The goal of this microservice is to keep track of all asset searches performed by users. It is made to be called only to log search events, and not to perform the searches itself.
The microservice is built to run in Docker and connect to a TimescaleDB. The TimescaleDB has been included as part of
the docker-compose.yaml to avoid the need to install any PostgreSQL or Timescale dependencies on the host machine.

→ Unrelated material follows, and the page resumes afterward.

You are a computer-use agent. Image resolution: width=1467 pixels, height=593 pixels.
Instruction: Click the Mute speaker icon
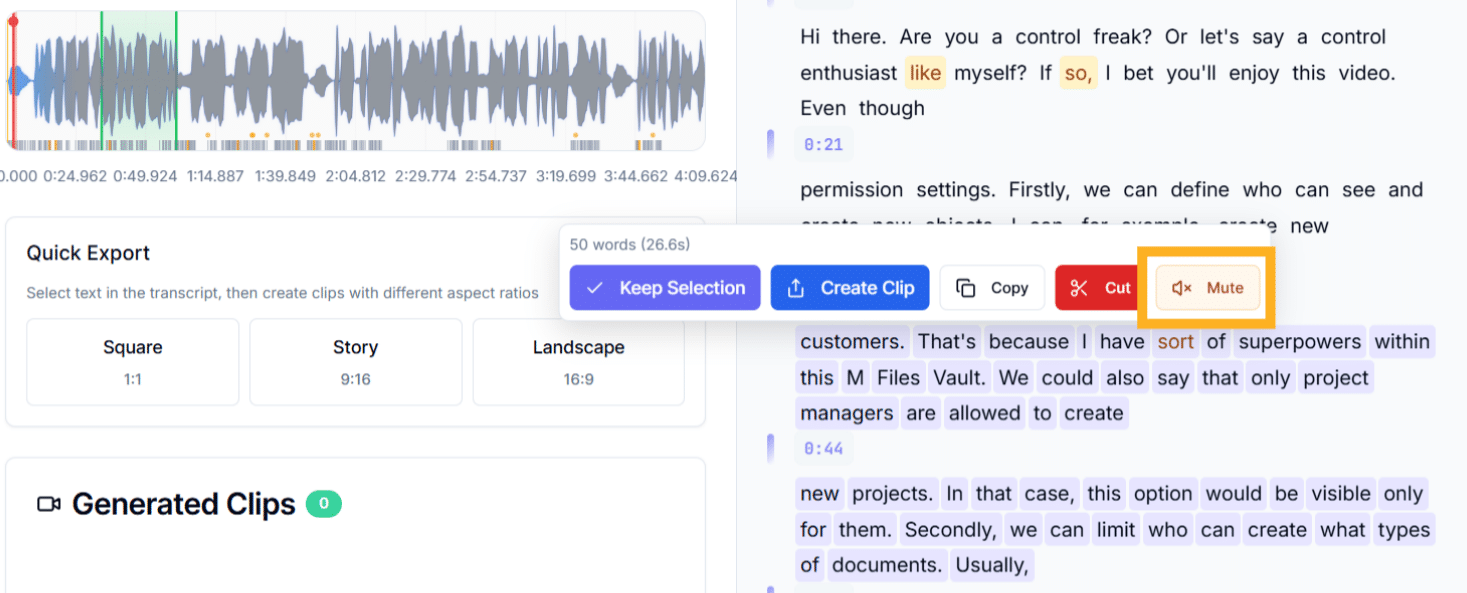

The
easiest way to get the service up and running is through the following.
docker build . -t trending-asset-ms:0.0.0
docker-compose upIf you want to run the service locally, you will need to have a running instance of TimescaleDB, and ensure that the
correct variables are set in the .env file.
DB_USER=asset_ms
DB_PASSWORD=demo_password
DB_HOST=127.0.0.1
DB_PORT=5432You can then initialize the database and run the service locally via:
npm install
npx sequelize db:create trending_asset_ms
npx sequelize db:migrate
npm run build
npm run startThe microservice is accessible over HTTP with the following endpoints:
curl -X POST -H "Content-Type: application/json" http://localhost:8080/log -d \
'{
"assetId": 123,
"userId": 456
}'curl http://localhost:8080/trendingResponse:
{
"assetIds": [
543,
54,
23,
...
]
}curl http://localhost:8080/user/{userId}/recentResponse:
{
"assetIds": [
543,
54,
23,
...
]
}- Note: recent searches are unique, so if the user has searched for asset
1twice, the MS will respond[1]
This project uses a NodeJS API written in Typescript, using a TimescaleDB for underlying storage.
TimescaleDB is an SQL database optimized for timeseries data and packaged as a PostgreSQL extension. This means that we can connect to it using a standard node package for SQL databases (Sequelize), and execute queries in normal SQL.
The key optimizations in TimescaleDB can be seen in the migrations. After creating a table for the search logs, we instruct Timescale to make a Hypertable out of it. We can interact with the Hypertable the same way we would normally interact with a table, however the underlying data has been broken up into chunks according to timestamp to optimize time-based queries.
We also create indices on the table for time and user as well as time and asset. These indices speed up the "recent searches" query and the "trending assets" query respectively. Having more indices does increase insert time however, so in a production scenario, we would have to investigate how often users are checking recent history to determine whether this choice is advantageous.
Having a single table where we log the (log_time, user_id, asset) does increase our data retention, and potentially
slow down our query times as our log rate increases. However, the choice does mean that for a given number of logs per
day, if we increase the user number or asset number, we don't see a significant hit in performance. It also means that
although we are keeping more data than necessary, we have more options for future features. For example, this model
would easily scale if you would want to analyze the trending assets for several of the past days rather than just for
the last 24 hours. I discuss some alternatives to this in
the Experimentation and Alternatives section below.
For the API, we are using ExpressJS and Typescript. I chose these options mainly due to ease of use and simplicity. There are some potential replacements for ExpressJS using something like Fastify or Koa, and it could be interesting in the future to explore whether these options provide any significant advantage in response times.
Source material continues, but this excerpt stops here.